▸ Your instructions
All the lines below should be set down exactly, with no picture carried into the copy.

▸ Data provided

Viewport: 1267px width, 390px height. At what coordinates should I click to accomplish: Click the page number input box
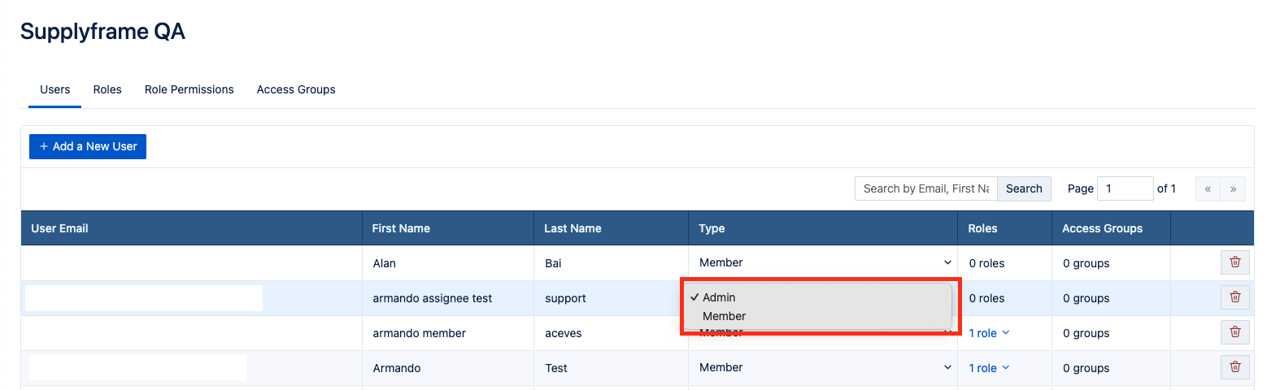pyautogui.click(x=1125, y=189)
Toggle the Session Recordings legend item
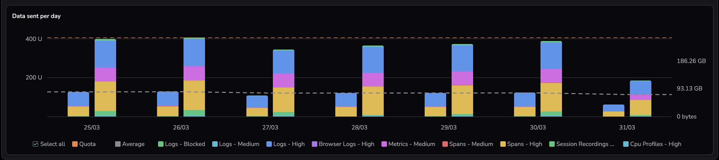Screen dimensions: 719x160 click(552, 144)
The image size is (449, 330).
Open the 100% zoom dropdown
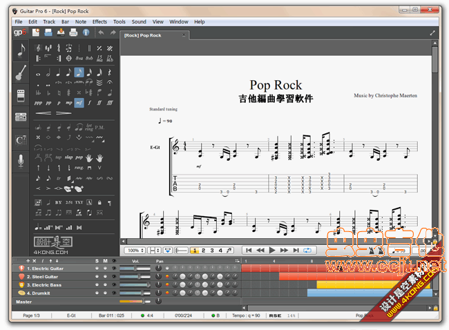[x=135, y=250]

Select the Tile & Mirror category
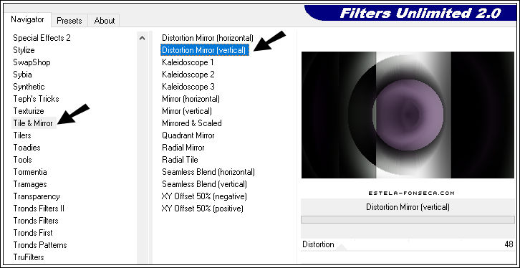(33, 123)
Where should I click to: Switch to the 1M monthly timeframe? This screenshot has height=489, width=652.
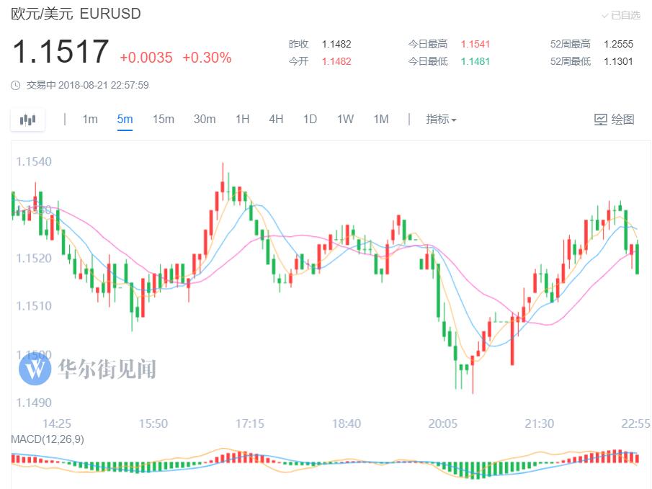[380, 120]
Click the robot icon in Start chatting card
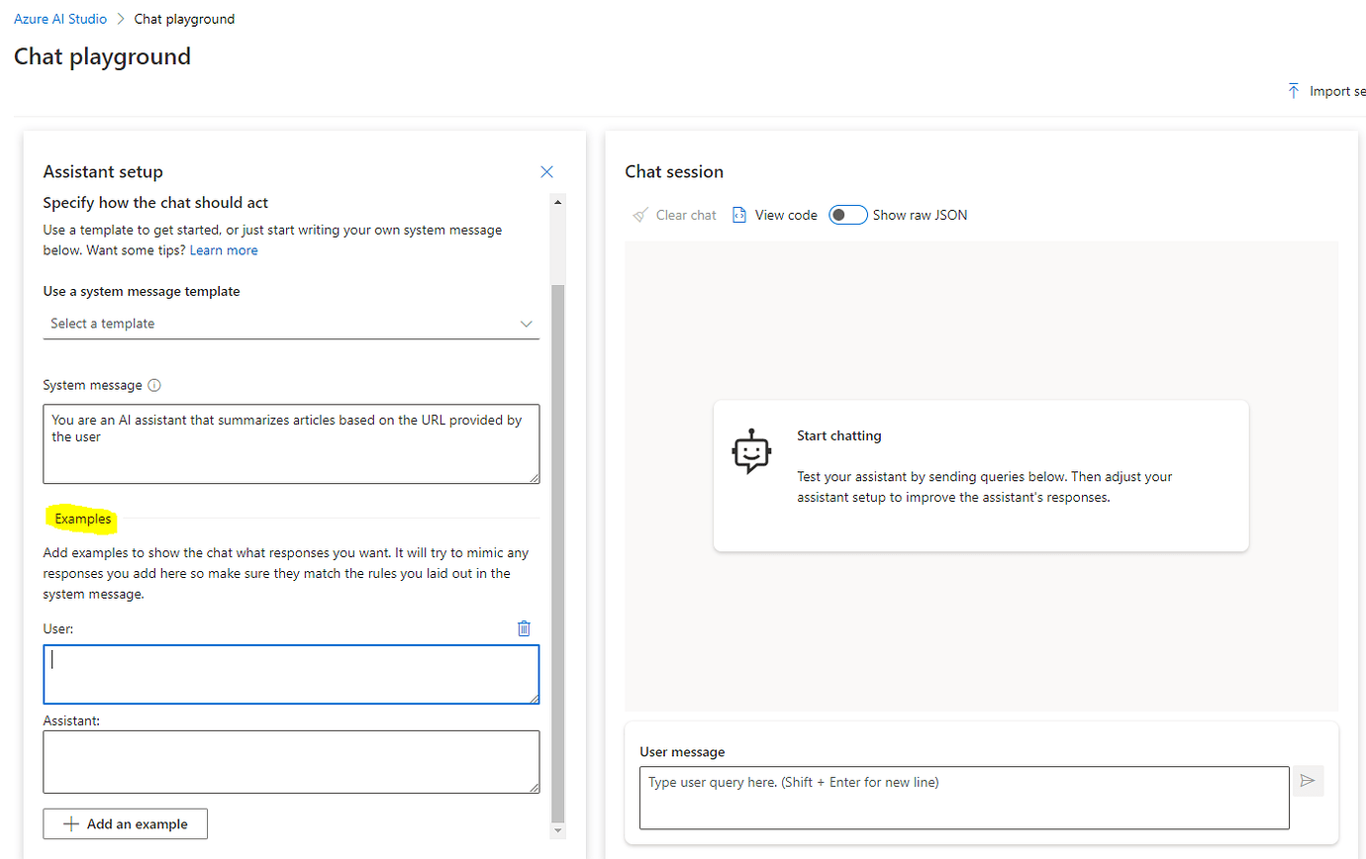The image size is (1366, 859). click(752, 452)
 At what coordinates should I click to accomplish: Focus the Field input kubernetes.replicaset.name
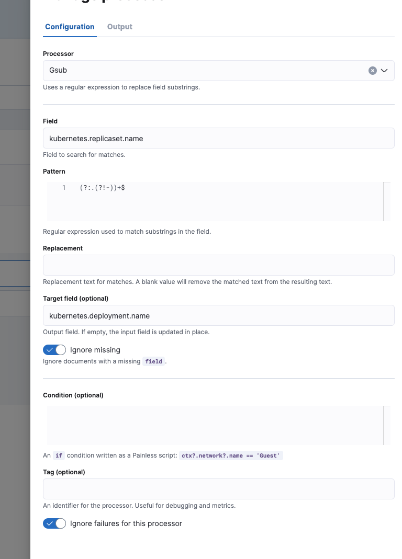coord(218,139)
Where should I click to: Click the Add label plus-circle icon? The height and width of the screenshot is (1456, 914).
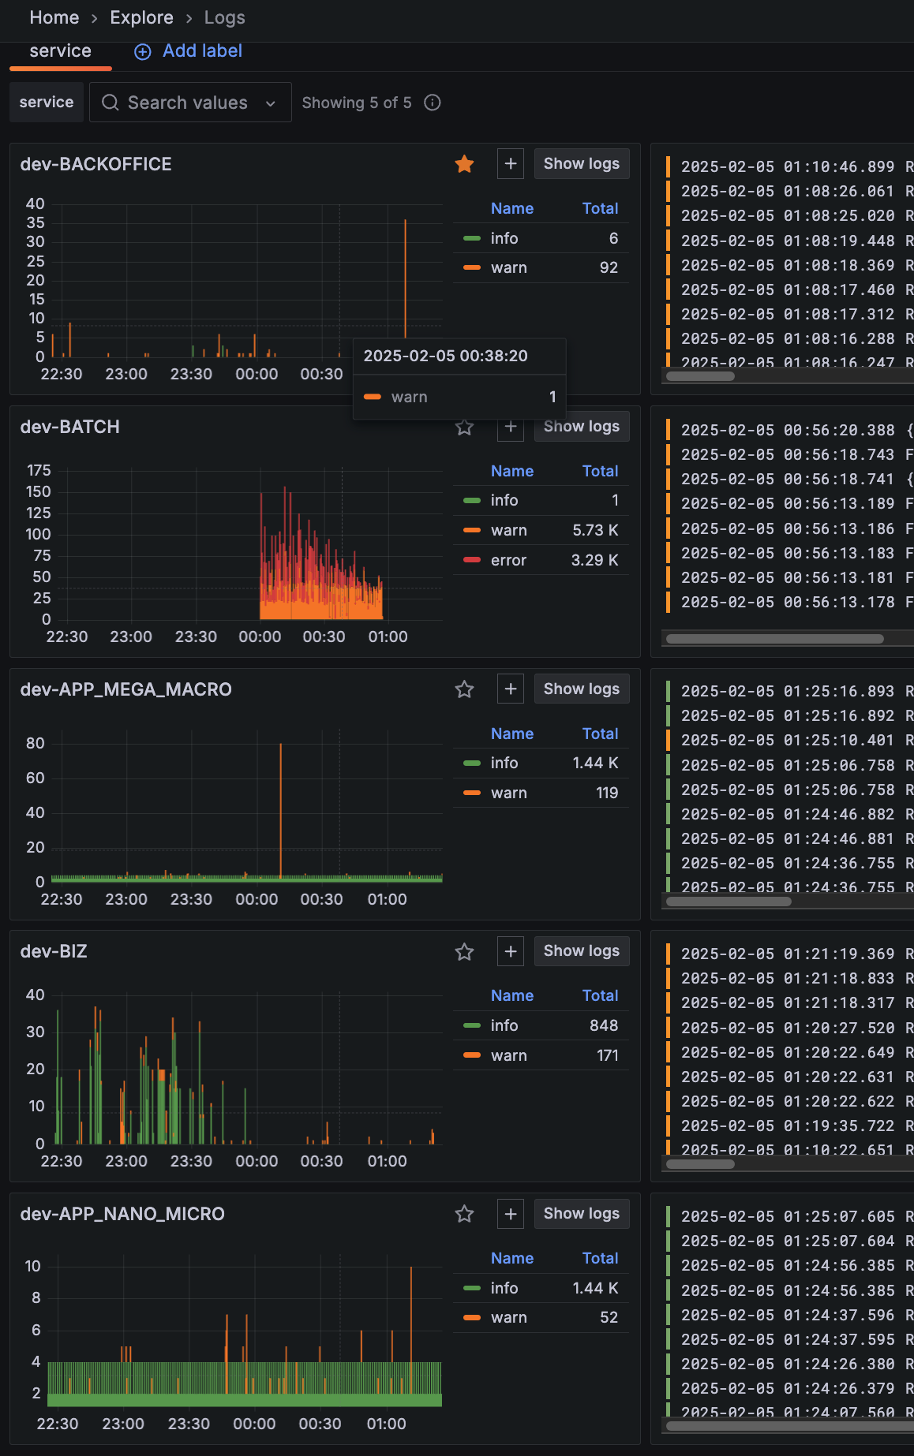click(x=142, y=52)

▸ Finished exercise
Viewport: 1267px width, 390px height. At what coordinates should I click to accomplish: Click the page number input box
pyautogui.click(x=1125, y=189)
Toggle the Session Recordings legend item
Screen dimensions: 719x160 click(552, 144)
The image size is (449, 330).
Open the 100% zoom dropdown
[x=135, y=250]

Select the Tile & Mirror category
(33, 123)
Where should I click to: Switch to the 1M monthly timeframe? This screenshot has height=489, width=652.
[380, 120]
Click the robot icon in Start chatting card
The image size is (1366, 859). click(752, 452)
 At what coordinates should I click to accomplish: Focus the Field input kubernetes.replicaset.name
coord(218,139)
Where should I click to: Click the Add label plus-circle icon? The height and width of the screenshot is (1456, 914).
click(x=142, y=52)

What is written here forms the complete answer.